World Lung 2025 – Bristol seeks PRMT5 biomarkers

Bristol Myers Squibb's perseverance with the PRMT5 inhibitor BMS-986504 has some more backing, courtesy of updated results from its phase 1 study presented at a World Conference on Lung Cancer late-breaker on Monday.

The data show the company zeroing in on 35 pretreated NSCLC patients, around a quarter of the population of a trial that also includes other cancers, all of which have MTAP deletions. While the 29% response rate in NSCLC is in line with previous reports, a new analysis has shown divergence in activity depending on the presence of other mutations, including EGFR.

This could be relevant for other players who have struggled with PRMT5 inhibition, an approach being tested extensively across MTAP-deleted tumours, but one thought still to require refinement based on additional biomarkers to dial up efficacy.

That said, it's clearly too early to say whether EGFR mutation status could hold one key to unlocking the activity of PRMT5 inhibitors, since the World Lung analysis relates to very small numbers of patients. Not only that, but it concerns 200-800mg doses of BMS-986504; Bristol has selected 400mg and 600mg for further study.

Mutations

The headline number at World Lung was a 57% response rate in EGFR-positive MTAP-deleted NSCLC. Though this concerned four responses in just seven patients, among 22 subjects without a documented EGFR mutation there were only six further responses.

Researchers also cut the data by ALK alterations, and while here the responses diverged too there were only four ALK-positive subjects, two of whom responded.
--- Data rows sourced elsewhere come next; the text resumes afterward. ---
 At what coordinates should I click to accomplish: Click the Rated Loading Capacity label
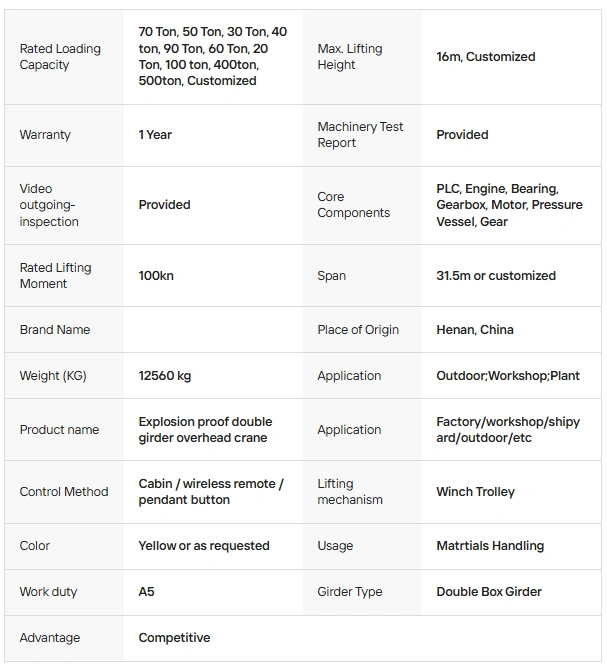coord(60,57)
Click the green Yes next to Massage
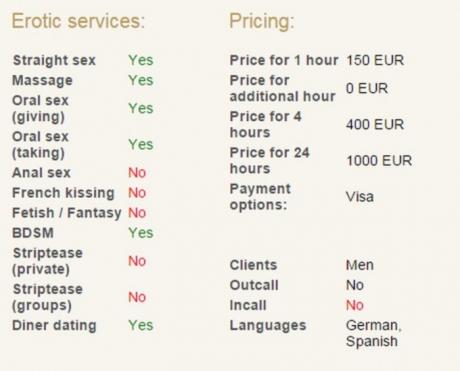This screenshot has width=460, height=371. [x=141, y=80]

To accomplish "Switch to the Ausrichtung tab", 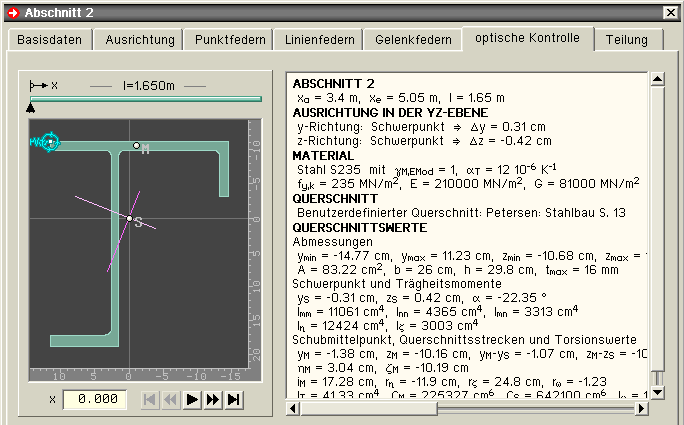I will [x=139, y=40].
An analysis according to histology was also carried out, but whether patients' tumours were squamous or non-squamous didn't appear to make a difference to ORR.
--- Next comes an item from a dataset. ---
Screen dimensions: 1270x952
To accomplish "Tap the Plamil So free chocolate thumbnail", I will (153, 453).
The total NSCLC dataset from this study now comprises 35 patients, in whom there are 10 responses plus a further two awaiting confirmation. Serious treatment-related adverse events across the whole trial were seen in 4% of patients, while those graded severe amounted to 13%.

Addressable population

MTAP-deleted tumours, on which PRMT5 inhibitors are designed to act, are thought to account for up to 27% of NSCLC cases, and there's no suggestion that Bristol intends to cut BMS-986504's addressable population further; its phase 2/3 Mountaintap-29 trial in first-line NSCLC, due to start next month, enrols those with homozygous MTAP deletion or MTAP loss.
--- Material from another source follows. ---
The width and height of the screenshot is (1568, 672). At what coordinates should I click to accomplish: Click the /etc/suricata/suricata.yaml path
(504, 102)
However, the group's main competitor in this mechanism, Amgen, is still deciding on a phase 3 dose for AMG 193, having reported toxicity and less impressive efficacy in its phase 1/2 trial at last year's ESMO. At the time, the discussant said there remained a pressing need to identify biomarkers of response and resistance, as MTAP status alone was insufficient.

BMS-986504 was originated by Mirati, a company Bristol acquired two years ago for $4.8bn. Mirati's KRAS G12C inhibitor Krazati was the key reason for this takeover, but some speculated that the PRMT5 work was also something Bristol was interested in; however, data on AMG 193, and Tango's struggles with TNG908, took some gloss off this approach.

Nevertheless, industry continues to put PRMT5 inhibitors into clinical development, and just this week Ideaya filed a US IND for its contender, IDE892. Meanwhile, the next key dataset is expected to come in the fourth quarter from the phase 1/2 Primrose trial of AstraZeneca's AZD3470.